THE DATA:
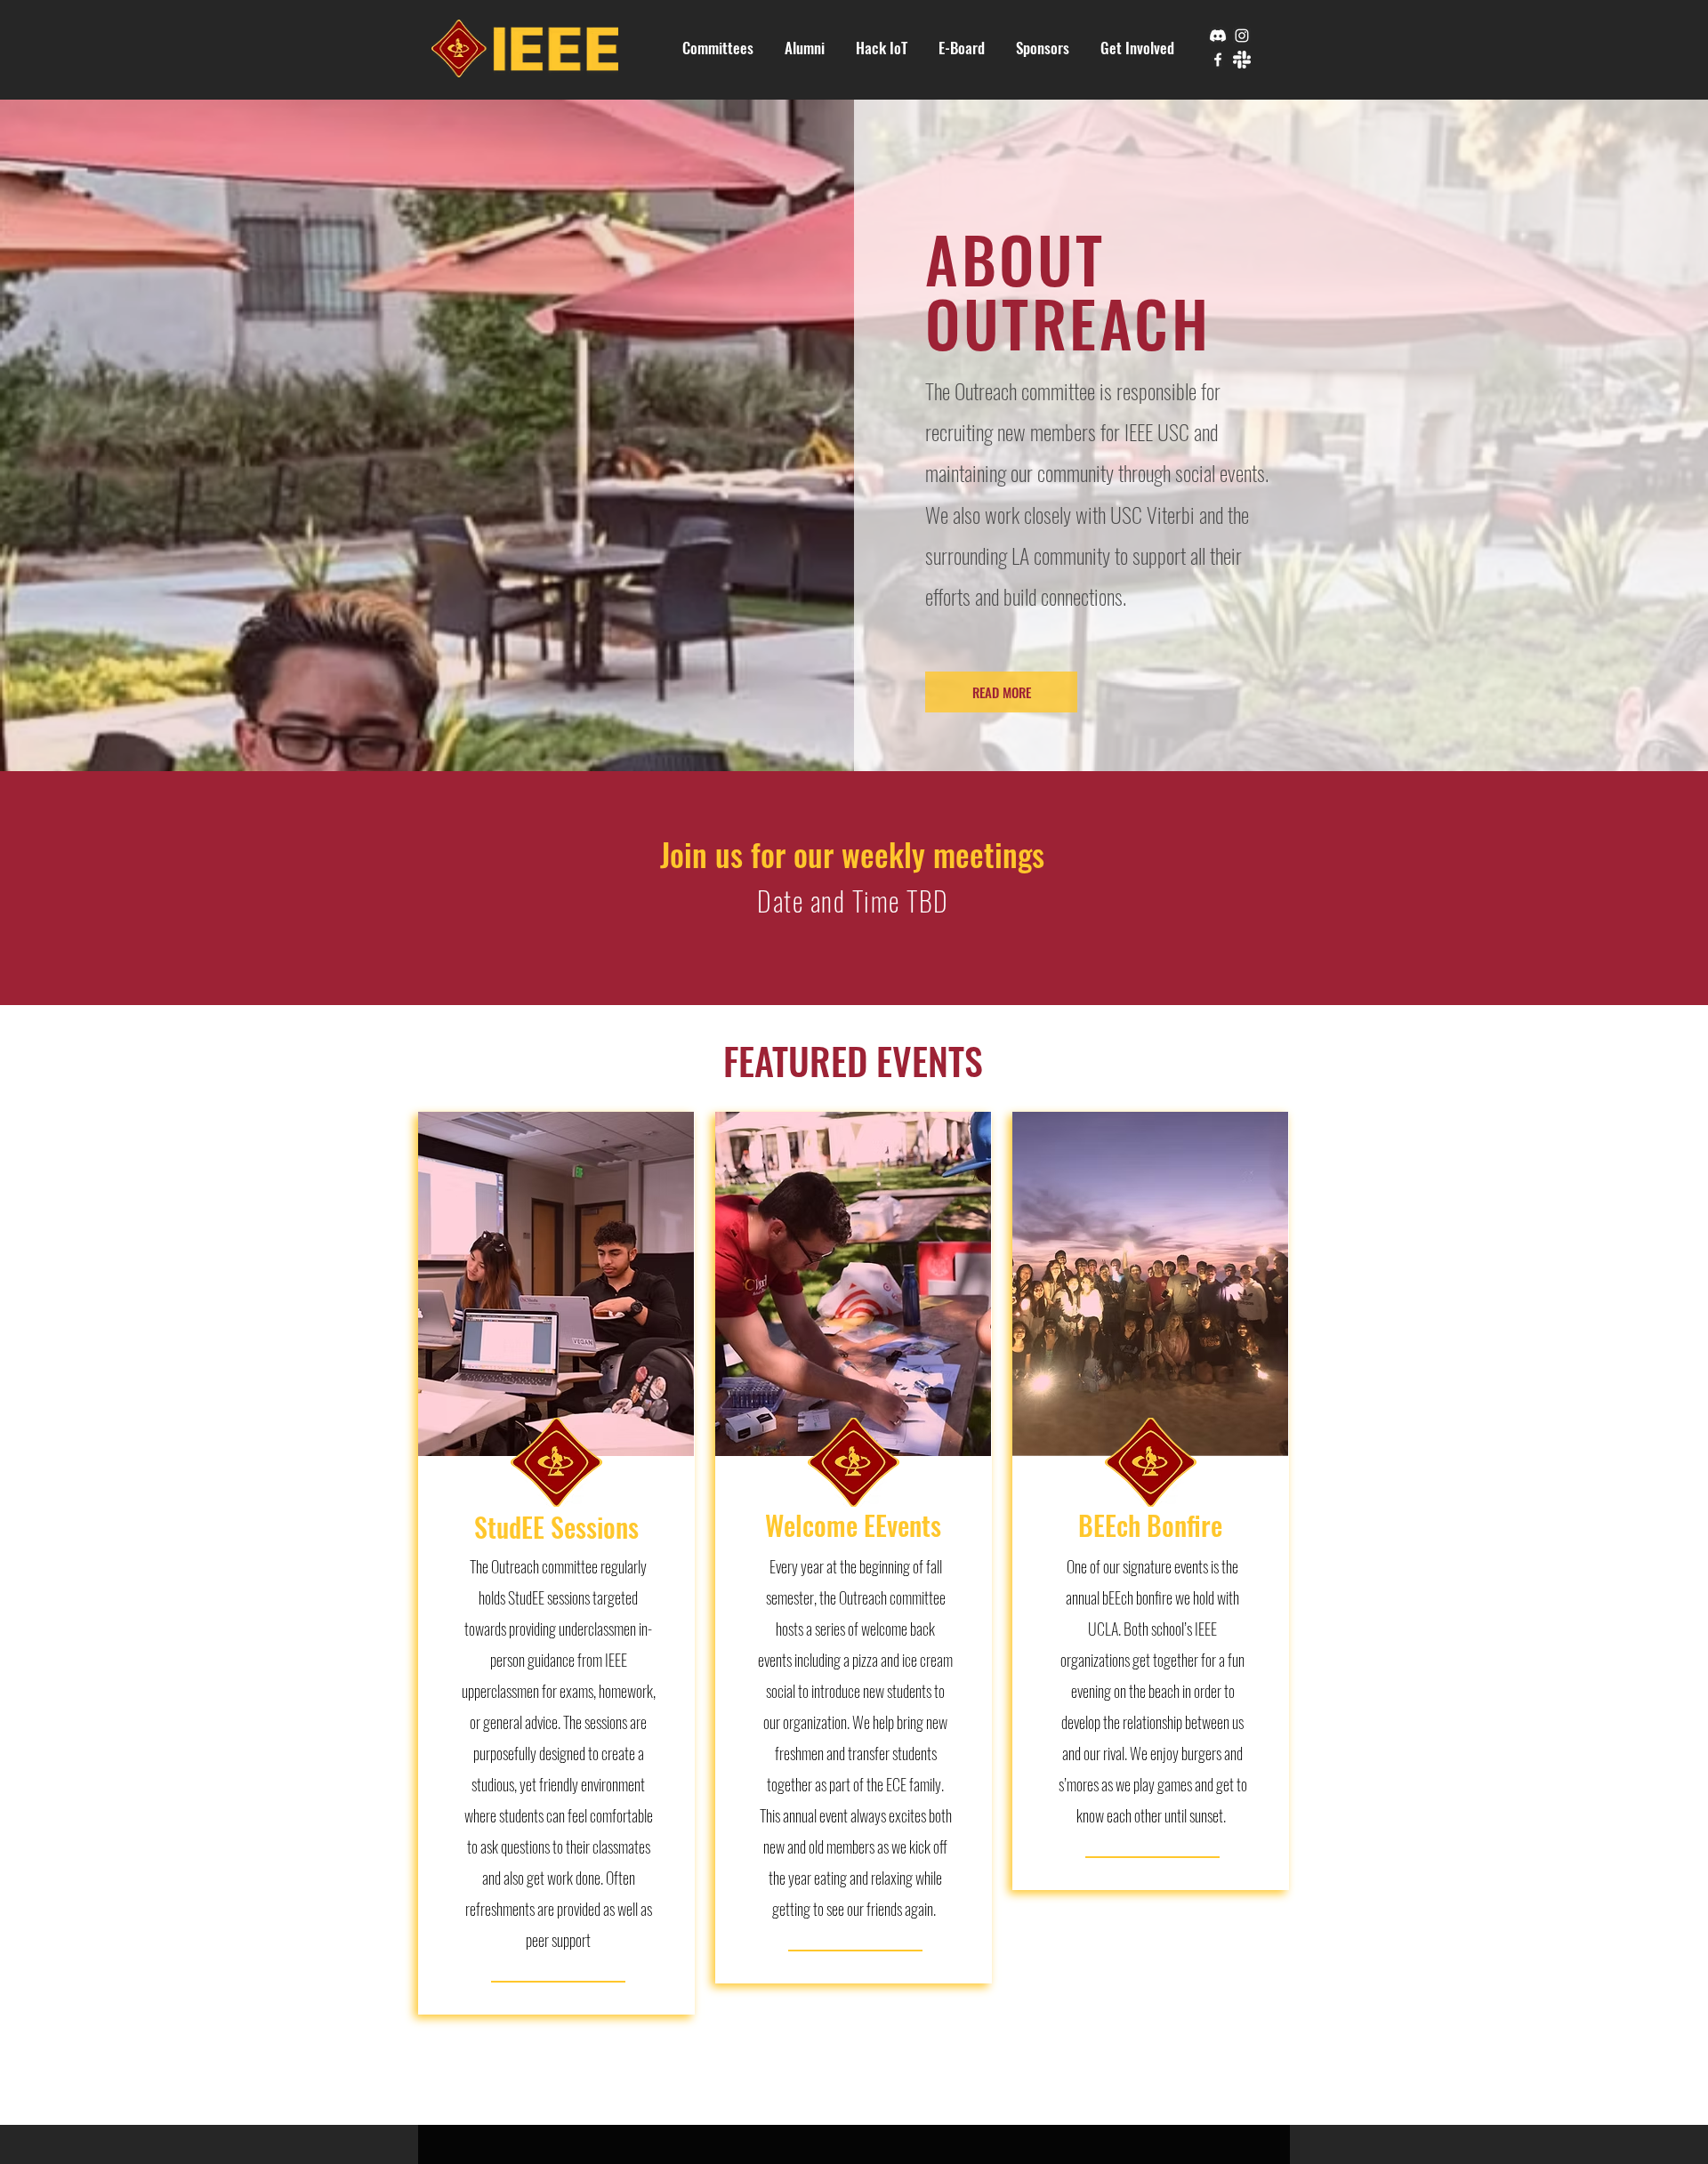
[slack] (1242, 59)
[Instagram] (1242, 35)
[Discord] (1218, 35)
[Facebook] (1218, 59)
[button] (718, 48)
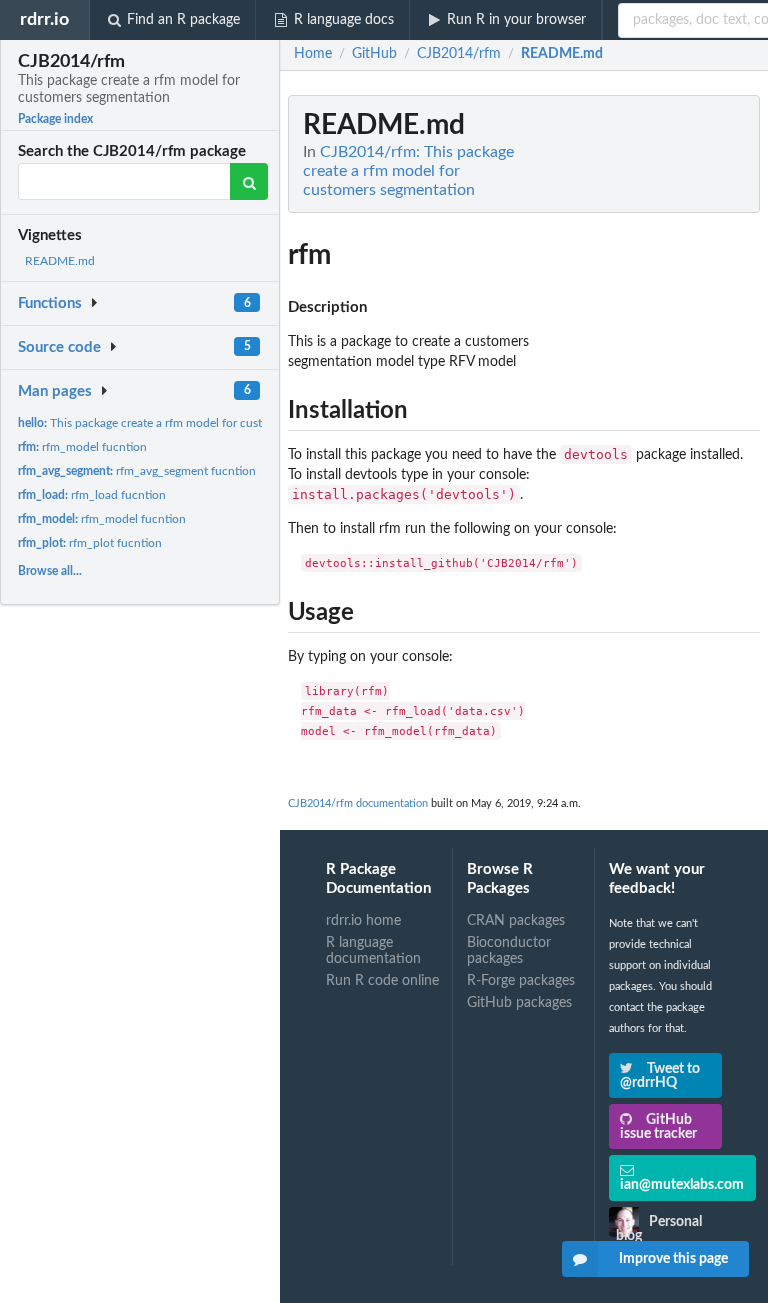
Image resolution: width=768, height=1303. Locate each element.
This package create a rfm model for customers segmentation (193, 423)
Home (313, 54)
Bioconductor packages (509, 951)
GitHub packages (519, 1003)
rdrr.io (44, 19)
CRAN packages (516, 921)
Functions (50, 303)
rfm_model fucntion (82, 447)
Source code (59, 347)
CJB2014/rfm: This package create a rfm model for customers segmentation (408, 171)
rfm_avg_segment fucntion (137, 471)
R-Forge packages (521, 981)
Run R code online (382, 981)
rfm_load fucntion (92, 495)
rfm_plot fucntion (90, 543)
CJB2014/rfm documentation (358, 803)
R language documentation (373, 951)
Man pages (55, 391)
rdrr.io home (363, 921)
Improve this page (673, 1259)
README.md (60, 261)
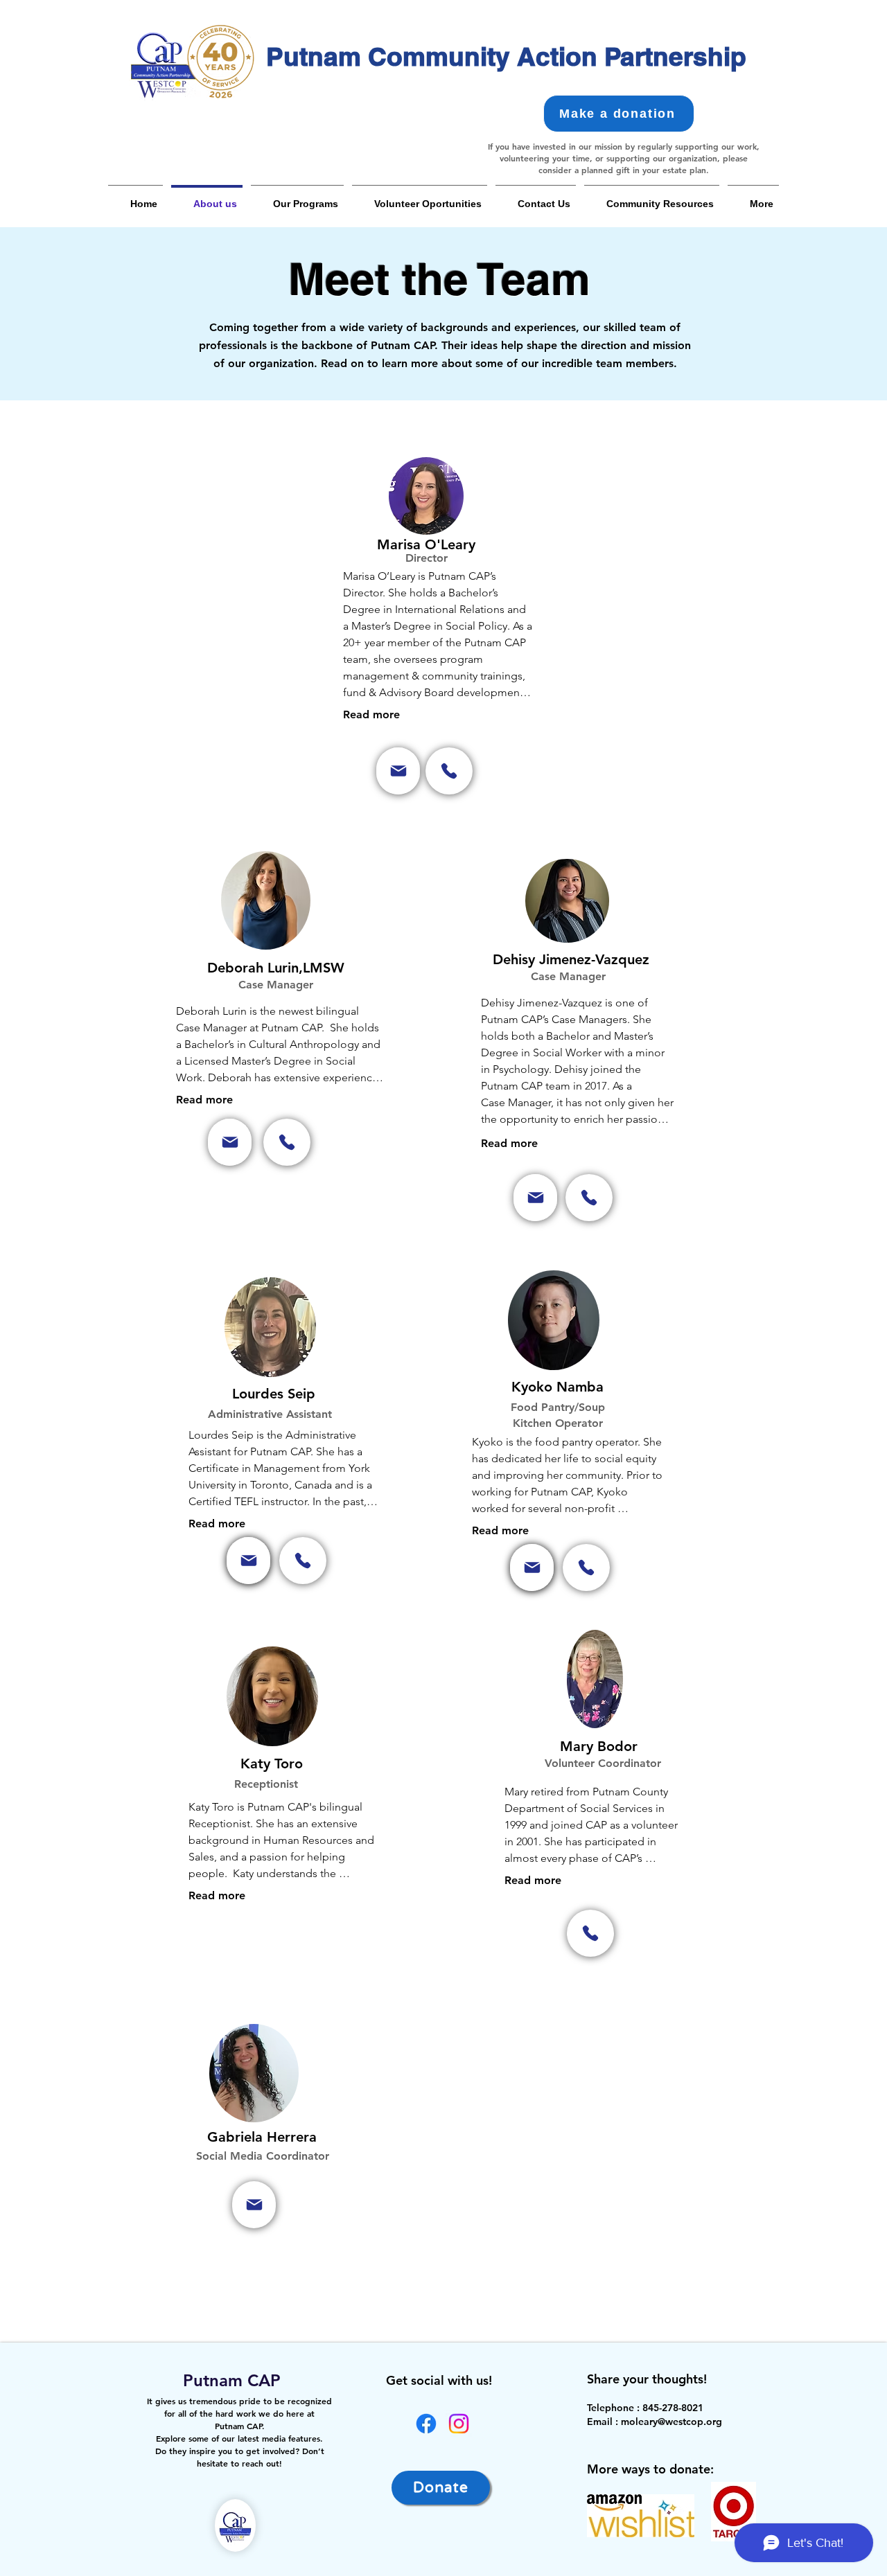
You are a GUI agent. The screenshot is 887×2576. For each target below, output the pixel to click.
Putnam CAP (227, 2380)
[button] (297, 198)
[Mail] (398, 770)
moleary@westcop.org (671, 2421)
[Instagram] (459, 2423)
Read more (371, 714)
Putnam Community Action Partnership (506, 56)
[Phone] (449, 770)
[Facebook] (426, 2423)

PROBLEM STATEMENT: Without any pictures, transcribe the listing above exactly as written.

EXERCISE SOLUTION:
[slack] (1242, 59)
[Instagram] (1242, 35)
[Discord] (1218, 35)
[Facebook] (1218, 59)
[button] (718, 48)
Image resolution: width=768, height=1303. Locate each element.
This package create a rfm model for customers segmentation (193, 423)
Home (313, 54)
Bioconductor packages (509, 951)
GitHub packages (519, 1003)
rdrr.io (44, 19)
CRAN packages (516, 921)
Functions (50, 303)
rfm_model fucntion (82, 447)
Source code (59, 347)
CJB2014/rfm: This package create a rfm model for customers segmentation (408, 171)
rfm_avg_segment fucntion (137, 471)
R-Forge packages (521, 981)
Run R code online (382, 981)
rfm_load fucntion (92, 495)
rfm_plot fucntion (90, 543)
CJB2014/rfm documentation (358, 803)
R language documentation (373, 951)
Man pages (55, 391)
rdrr.io home (363, 921)
Improve this page (673, 1259)
README.md (60, 261)
You are a GUI agent. The screenshot is 887×2576. For each target below, output the pixel to click.
Putnam CAP (227, 2380)
[button] (297, 198)
[Mail] (398, 770)
moleary@westcop.org (671, 2421)
[Instagram] (459, 2423)
Read more (371, 714)
Putnam Community Action Partnership (506, 56)
[Phone] (449, 770)
[Facebook] (426, 2423)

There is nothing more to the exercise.